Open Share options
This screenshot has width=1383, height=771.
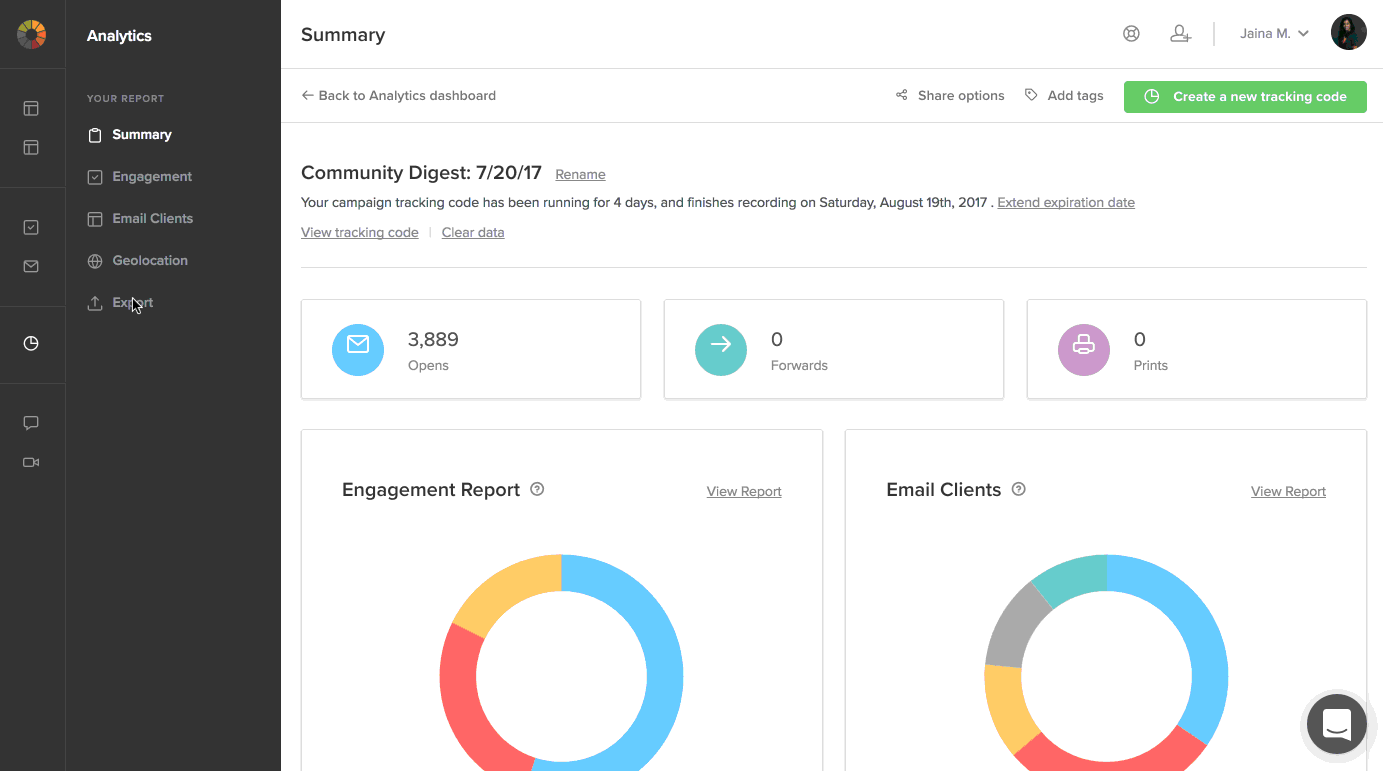click(950, 96)
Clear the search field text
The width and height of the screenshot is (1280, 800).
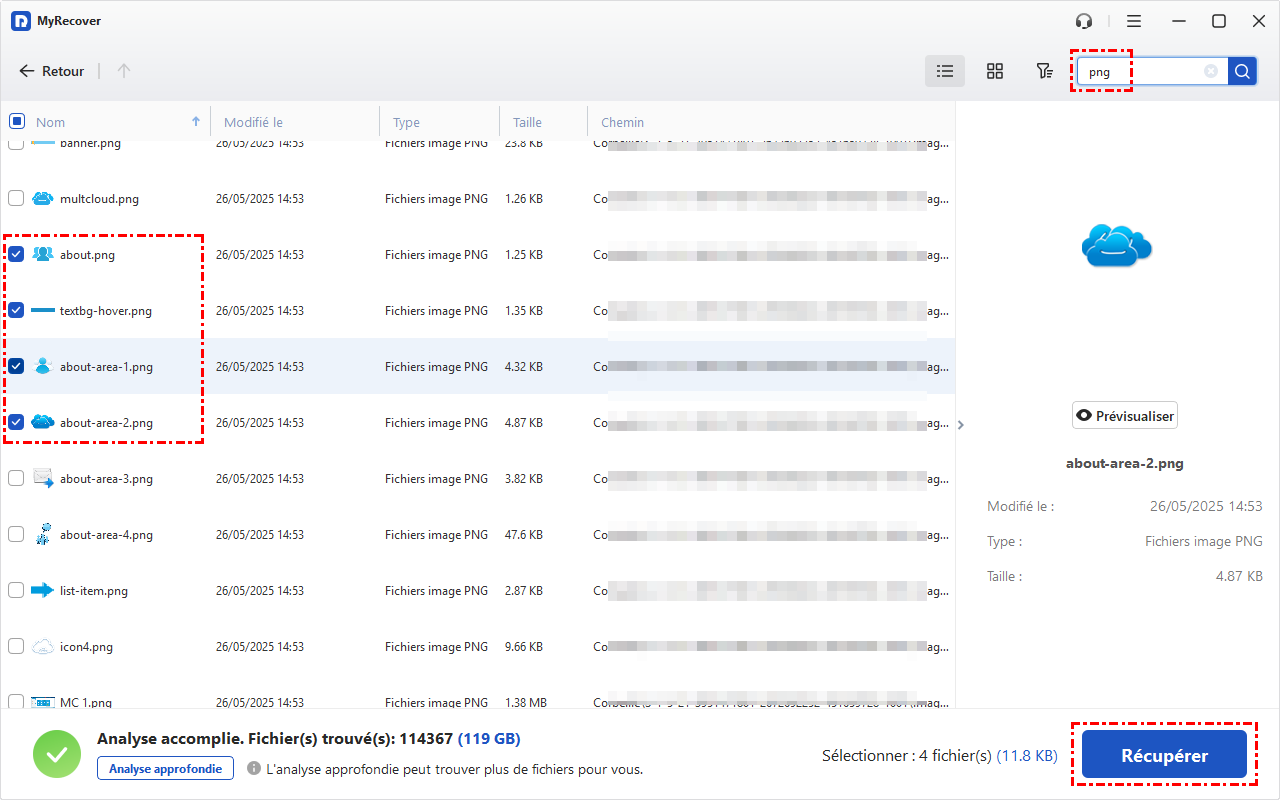tap(1211, 71)
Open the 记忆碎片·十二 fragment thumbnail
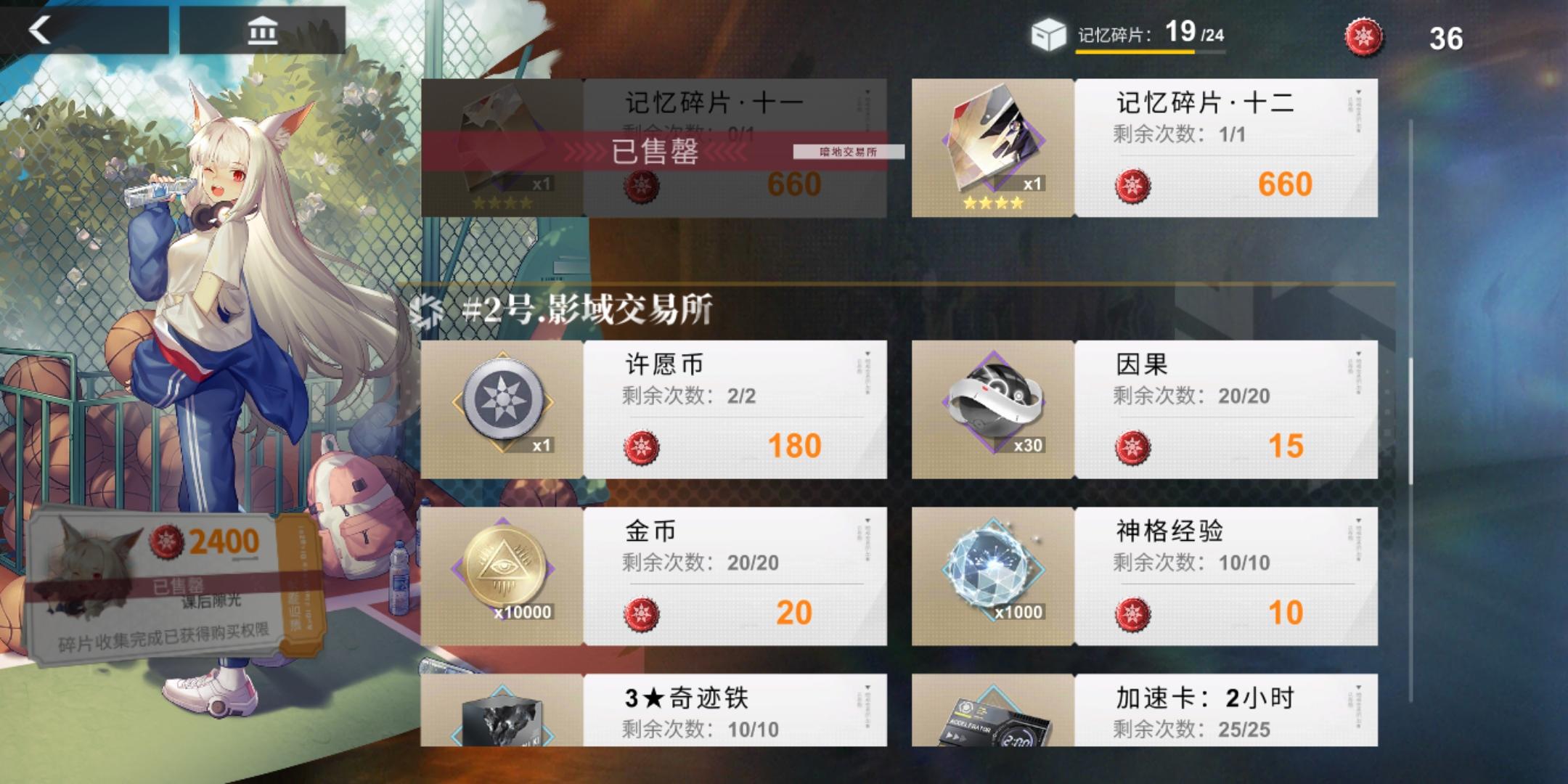Viewport: 1568px width, 784px height. pyautogui.click(x=993, y=148)
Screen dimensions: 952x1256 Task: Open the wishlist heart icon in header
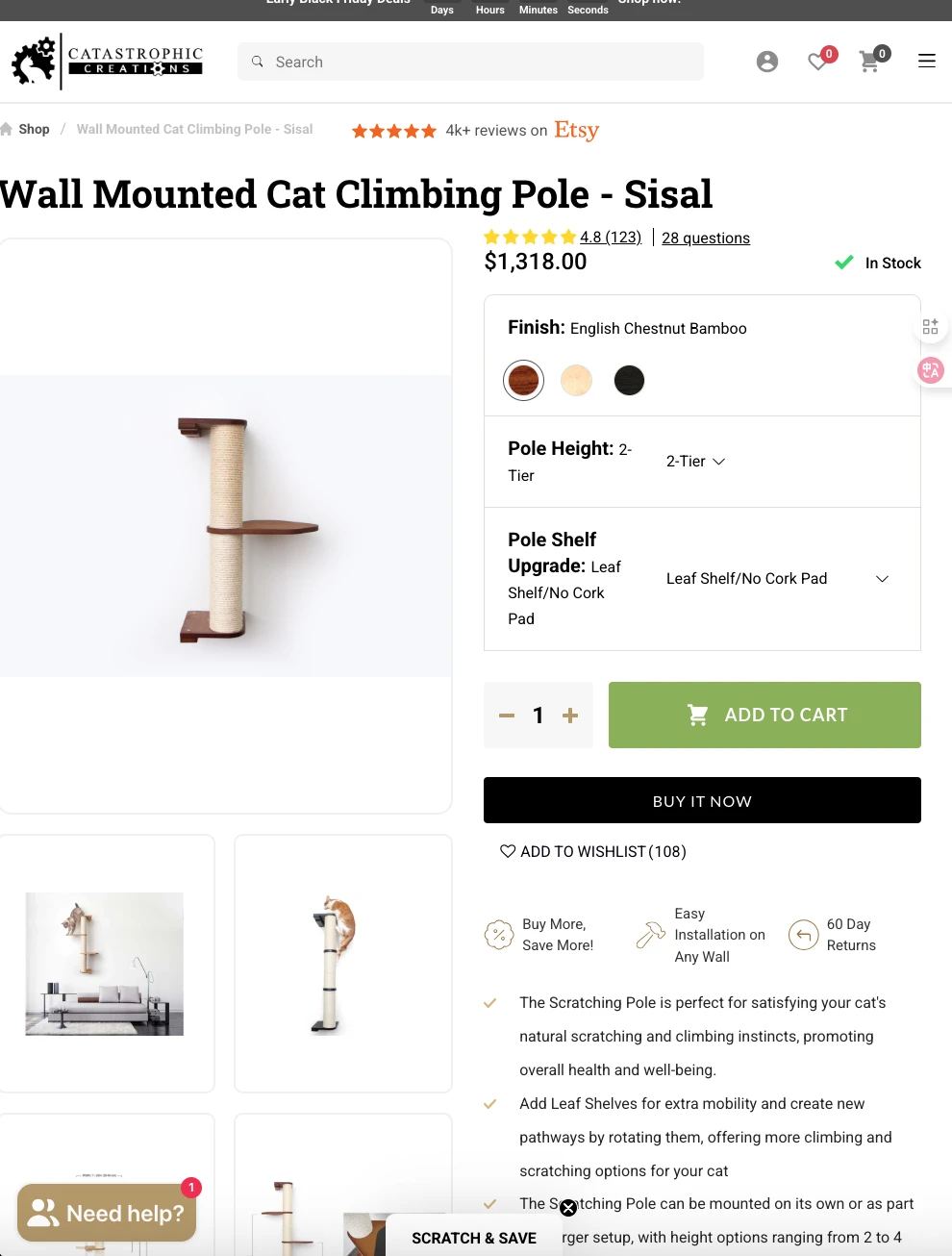click(818, 62)
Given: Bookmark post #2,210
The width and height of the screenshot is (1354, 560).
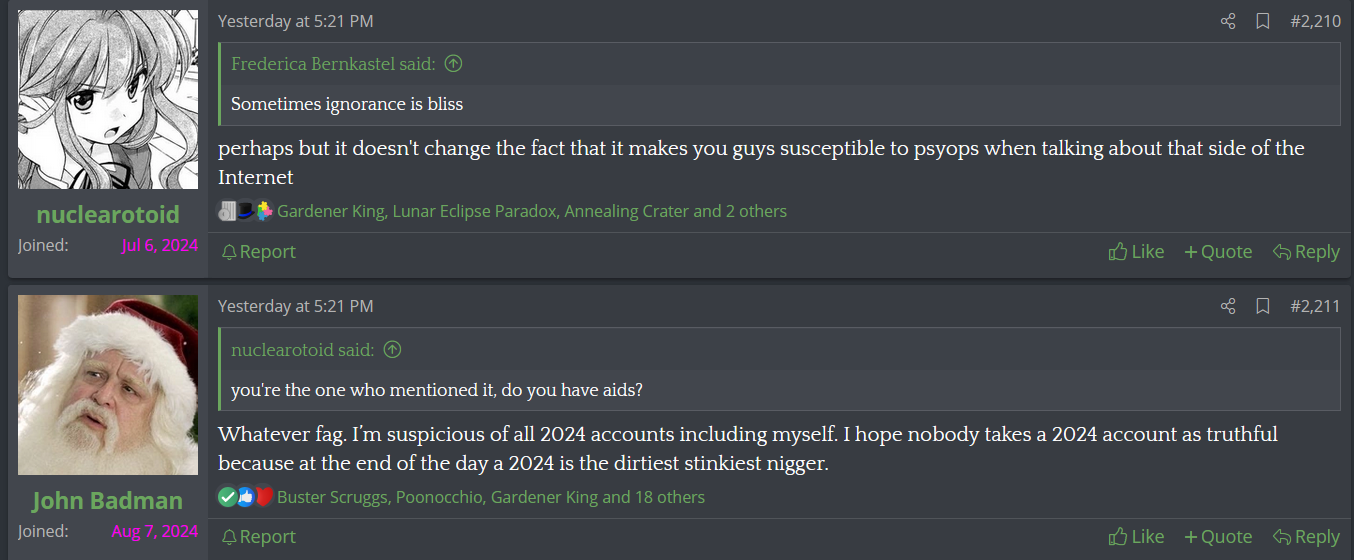Looking at the screenshot, I should tap(1263, 21).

□ □ □ □ □

TASK GOAL => Set the lines down exactly as they stand, from the one containing "Clear the search field text" through the end of the listing, omitting every picture.

EXERCISE ANSWER =>
Clear the search field text
The width and height of the screenshot is (1280, 800).
tap(1211, 71)
Open the 记忆碎片·十二 fragment thumbnail
Viewport: 1568px width, 784px height. pyautogui.click(x=993, y=148)
Screen dimensions: 952x1256 Task: Open the wishlist heart icon in header
click(818, 62)
Given: Bookmark post #2,210
The width and height of the screenshot is (1354, 560).
Looking at the screenshot, I should tap(1263, 21).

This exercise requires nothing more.